» **Work to be completed**: Find every line below where the word "Click" occurs. Then say how many there are, giving only the number.

» **Data shown**:
━━━━━━━━━━━━━━━━

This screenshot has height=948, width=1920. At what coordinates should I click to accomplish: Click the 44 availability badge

━━━━━━━━━━━━━━━━

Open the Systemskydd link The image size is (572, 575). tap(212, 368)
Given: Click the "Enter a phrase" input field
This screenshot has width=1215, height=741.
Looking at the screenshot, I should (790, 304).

━━━━━━━━━━━━━━━━

» **Exercise result**: 2